U.S. Troops In Afghanistan Preparing Winter Offensive", Philadelphia Inquirer, 4 September 2008). It expects to be able to do this with the acquiescence of the government in Islamabad. The George W Bush administration believes this is possible because the dire state of the Pakistani economy is such that the government is increasingly relying on US financial assistance.
But this makes no allowance for Pakistani public opinion, nor for the views of the army. Indeed, it may be that the reaction of the Pakistani army will prove pivotal in all this (see Zahid Hussain, "
Pakistan Issues Threat Over U.S. Incursions", Wall Street Journal, 17 September 2008).

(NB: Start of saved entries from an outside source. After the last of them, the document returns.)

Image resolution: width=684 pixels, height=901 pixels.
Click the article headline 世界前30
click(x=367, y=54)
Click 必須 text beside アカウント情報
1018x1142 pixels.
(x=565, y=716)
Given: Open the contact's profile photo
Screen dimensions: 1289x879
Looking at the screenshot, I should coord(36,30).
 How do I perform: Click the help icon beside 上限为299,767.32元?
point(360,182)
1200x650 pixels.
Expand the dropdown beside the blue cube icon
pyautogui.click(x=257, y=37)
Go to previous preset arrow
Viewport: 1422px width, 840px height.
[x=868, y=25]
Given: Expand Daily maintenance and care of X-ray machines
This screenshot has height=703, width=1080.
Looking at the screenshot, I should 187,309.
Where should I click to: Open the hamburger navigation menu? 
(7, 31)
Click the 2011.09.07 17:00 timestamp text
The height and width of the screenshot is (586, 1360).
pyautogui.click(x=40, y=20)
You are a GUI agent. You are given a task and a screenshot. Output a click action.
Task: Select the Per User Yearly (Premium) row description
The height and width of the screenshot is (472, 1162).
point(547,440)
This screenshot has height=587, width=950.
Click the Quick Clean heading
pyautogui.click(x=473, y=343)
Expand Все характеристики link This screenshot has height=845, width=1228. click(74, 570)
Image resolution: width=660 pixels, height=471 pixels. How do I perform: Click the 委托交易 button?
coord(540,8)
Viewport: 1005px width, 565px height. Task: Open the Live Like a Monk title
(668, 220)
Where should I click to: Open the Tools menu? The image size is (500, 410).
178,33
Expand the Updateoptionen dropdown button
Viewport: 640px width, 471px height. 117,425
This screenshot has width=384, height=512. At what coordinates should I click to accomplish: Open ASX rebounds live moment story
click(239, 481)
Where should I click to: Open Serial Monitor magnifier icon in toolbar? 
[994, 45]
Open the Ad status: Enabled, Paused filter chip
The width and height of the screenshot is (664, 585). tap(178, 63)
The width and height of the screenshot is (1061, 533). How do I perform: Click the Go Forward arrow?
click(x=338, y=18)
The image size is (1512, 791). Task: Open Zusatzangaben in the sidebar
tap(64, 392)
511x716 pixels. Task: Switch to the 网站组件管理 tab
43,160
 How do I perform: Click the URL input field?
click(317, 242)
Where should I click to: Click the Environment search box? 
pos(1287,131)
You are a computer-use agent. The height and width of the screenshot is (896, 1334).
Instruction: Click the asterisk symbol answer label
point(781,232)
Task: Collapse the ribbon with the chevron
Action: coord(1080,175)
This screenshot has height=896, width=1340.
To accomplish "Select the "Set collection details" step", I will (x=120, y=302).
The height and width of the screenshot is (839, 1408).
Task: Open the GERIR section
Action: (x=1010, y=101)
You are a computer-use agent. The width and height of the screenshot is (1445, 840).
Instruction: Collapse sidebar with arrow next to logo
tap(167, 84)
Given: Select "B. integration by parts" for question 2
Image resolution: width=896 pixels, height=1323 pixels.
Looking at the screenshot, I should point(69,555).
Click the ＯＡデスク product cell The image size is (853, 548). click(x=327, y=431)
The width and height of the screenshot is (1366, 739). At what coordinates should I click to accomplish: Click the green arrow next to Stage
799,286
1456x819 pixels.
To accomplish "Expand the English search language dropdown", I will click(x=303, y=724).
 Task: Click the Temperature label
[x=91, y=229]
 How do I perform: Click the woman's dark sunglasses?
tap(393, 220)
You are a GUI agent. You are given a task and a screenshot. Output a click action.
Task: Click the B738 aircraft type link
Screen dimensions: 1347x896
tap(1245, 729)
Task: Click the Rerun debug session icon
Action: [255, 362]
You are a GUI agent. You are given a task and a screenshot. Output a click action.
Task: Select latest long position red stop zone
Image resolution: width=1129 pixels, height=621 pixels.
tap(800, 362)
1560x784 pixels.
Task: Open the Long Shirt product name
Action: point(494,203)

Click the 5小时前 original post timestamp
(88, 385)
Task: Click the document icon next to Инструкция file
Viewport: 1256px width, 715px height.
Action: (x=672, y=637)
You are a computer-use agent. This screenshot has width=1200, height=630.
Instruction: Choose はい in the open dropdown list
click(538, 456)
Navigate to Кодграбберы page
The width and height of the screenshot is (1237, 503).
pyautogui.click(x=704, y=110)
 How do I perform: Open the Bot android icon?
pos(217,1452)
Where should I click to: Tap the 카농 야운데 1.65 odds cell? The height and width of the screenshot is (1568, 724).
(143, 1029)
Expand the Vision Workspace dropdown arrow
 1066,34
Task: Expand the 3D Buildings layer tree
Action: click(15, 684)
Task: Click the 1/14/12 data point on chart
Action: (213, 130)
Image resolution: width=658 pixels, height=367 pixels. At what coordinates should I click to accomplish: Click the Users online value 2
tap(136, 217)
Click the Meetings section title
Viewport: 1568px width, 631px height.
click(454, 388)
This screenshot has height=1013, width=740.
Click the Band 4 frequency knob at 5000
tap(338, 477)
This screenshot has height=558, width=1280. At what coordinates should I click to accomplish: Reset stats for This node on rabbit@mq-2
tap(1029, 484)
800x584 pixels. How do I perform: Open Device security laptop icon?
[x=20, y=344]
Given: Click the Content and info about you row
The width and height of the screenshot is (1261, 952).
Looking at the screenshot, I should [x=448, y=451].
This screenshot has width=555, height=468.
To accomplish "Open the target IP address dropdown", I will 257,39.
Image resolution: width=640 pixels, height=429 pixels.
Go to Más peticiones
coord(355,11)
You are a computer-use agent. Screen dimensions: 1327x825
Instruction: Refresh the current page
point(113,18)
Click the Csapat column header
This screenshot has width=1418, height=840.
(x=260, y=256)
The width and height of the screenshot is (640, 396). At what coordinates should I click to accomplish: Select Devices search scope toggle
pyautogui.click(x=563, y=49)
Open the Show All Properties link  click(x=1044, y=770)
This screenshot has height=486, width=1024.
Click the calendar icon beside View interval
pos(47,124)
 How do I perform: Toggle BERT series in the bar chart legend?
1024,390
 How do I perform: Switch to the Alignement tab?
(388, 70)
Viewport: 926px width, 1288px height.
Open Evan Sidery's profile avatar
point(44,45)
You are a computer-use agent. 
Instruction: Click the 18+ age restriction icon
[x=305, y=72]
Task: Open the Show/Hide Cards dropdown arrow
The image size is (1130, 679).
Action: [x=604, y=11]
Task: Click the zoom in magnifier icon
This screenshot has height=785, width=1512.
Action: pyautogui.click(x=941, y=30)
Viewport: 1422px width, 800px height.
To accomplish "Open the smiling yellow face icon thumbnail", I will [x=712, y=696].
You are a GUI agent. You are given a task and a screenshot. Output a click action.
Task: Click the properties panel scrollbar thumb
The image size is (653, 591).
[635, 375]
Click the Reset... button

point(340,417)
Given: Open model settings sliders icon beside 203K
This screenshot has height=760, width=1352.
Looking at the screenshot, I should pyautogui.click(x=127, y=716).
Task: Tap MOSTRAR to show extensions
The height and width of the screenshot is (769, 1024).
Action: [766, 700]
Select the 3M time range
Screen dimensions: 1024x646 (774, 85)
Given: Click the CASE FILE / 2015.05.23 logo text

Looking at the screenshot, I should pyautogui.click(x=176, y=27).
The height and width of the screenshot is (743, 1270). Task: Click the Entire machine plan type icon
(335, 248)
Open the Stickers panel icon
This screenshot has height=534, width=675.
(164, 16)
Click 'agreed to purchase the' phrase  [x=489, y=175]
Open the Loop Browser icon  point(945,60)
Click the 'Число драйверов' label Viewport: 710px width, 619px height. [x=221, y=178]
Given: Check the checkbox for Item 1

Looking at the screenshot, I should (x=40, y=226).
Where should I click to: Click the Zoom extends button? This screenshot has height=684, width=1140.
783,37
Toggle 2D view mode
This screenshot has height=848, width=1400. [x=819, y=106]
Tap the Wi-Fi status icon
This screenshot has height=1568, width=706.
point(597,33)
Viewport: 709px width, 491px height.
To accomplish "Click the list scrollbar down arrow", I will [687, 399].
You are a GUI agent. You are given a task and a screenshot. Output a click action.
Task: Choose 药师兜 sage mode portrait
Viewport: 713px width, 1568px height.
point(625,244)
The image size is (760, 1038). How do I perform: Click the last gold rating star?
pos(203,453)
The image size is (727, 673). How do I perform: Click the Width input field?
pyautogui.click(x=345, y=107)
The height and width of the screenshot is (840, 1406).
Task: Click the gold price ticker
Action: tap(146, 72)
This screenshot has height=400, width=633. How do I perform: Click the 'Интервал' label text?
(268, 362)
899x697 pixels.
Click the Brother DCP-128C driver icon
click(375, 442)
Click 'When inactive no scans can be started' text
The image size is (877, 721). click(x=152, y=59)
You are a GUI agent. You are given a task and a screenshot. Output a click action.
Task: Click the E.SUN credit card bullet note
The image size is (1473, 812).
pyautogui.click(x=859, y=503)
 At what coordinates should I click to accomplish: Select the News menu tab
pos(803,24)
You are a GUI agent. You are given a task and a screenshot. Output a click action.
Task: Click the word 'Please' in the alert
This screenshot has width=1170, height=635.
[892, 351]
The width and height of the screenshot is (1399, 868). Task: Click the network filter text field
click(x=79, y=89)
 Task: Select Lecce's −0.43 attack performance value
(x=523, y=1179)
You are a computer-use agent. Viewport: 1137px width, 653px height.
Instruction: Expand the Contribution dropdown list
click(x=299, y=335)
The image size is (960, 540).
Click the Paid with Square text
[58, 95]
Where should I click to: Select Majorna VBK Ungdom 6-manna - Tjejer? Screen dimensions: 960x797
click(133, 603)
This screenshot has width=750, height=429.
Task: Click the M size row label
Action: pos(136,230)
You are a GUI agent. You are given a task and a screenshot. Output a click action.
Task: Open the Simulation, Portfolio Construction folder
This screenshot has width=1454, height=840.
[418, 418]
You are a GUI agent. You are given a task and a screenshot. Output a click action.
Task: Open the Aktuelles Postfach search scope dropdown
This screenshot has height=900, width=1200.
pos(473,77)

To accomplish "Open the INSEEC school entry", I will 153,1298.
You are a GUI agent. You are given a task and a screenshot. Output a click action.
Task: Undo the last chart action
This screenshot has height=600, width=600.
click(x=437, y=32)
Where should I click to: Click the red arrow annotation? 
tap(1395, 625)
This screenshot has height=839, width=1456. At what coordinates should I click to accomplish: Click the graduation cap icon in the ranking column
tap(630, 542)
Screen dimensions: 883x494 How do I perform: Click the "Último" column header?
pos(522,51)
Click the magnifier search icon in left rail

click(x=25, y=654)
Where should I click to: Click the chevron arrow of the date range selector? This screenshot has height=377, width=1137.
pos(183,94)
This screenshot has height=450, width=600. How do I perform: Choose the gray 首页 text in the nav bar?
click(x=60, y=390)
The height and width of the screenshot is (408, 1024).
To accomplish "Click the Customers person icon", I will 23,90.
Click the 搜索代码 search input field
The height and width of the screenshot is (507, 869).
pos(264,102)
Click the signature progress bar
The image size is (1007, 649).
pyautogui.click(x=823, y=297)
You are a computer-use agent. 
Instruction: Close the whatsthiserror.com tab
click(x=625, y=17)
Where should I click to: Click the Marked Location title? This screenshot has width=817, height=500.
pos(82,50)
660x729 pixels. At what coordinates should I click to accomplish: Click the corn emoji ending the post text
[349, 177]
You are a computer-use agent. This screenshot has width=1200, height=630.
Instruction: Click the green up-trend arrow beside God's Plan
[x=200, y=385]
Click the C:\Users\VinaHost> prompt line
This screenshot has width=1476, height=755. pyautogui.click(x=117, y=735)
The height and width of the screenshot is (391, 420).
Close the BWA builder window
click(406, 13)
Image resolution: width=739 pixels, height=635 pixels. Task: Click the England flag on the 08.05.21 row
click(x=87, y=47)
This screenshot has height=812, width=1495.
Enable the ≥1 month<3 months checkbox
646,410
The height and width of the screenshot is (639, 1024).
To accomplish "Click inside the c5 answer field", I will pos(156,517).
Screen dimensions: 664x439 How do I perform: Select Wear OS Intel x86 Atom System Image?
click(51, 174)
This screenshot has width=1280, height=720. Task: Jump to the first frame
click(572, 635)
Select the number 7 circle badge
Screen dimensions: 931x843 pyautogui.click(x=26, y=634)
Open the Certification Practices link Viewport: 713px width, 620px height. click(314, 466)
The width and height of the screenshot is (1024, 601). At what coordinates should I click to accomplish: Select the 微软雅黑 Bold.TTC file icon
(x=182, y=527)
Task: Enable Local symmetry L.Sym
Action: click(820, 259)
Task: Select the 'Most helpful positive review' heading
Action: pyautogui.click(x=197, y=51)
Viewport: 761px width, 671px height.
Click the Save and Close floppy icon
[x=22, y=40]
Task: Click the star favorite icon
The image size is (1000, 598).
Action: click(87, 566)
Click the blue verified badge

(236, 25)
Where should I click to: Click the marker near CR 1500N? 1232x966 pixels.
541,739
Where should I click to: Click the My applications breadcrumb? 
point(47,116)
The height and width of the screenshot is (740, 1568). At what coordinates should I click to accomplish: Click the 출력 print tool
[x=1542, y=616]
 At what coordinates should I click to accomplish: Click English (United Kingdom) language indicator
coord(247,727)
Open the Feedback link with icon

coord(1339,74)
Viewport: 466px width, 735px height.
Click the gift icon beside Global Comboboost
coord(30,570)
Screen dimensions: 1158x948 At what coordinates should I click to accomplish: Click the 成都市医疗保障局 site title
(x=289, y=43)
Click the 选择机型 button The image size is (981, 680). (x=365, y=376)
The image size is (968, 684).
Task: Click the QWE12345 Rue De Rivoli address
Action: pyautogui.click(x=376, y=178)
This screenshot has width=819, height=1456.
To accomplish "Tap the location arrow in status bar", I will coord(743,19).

It is relevant here that many officers and troops engaged in the border areas are Pashtuns who have close affinities with their fellow Pashtuns in Afghanistan; and that elements in the powerful Inter-Services Intelligence agency have long had close connections with the Taliban.
Moreover, the Pakistani army as a whole may be deeply
antagonistic to the United States extending its war into Pakistan and affronted by what is seen as an assault on its position within Pakistani society. That is a recipe for disaster, yet it appears beyond the understanding of the Pentagon and even much of the US state department. The consequences could be both violent and unpredictable.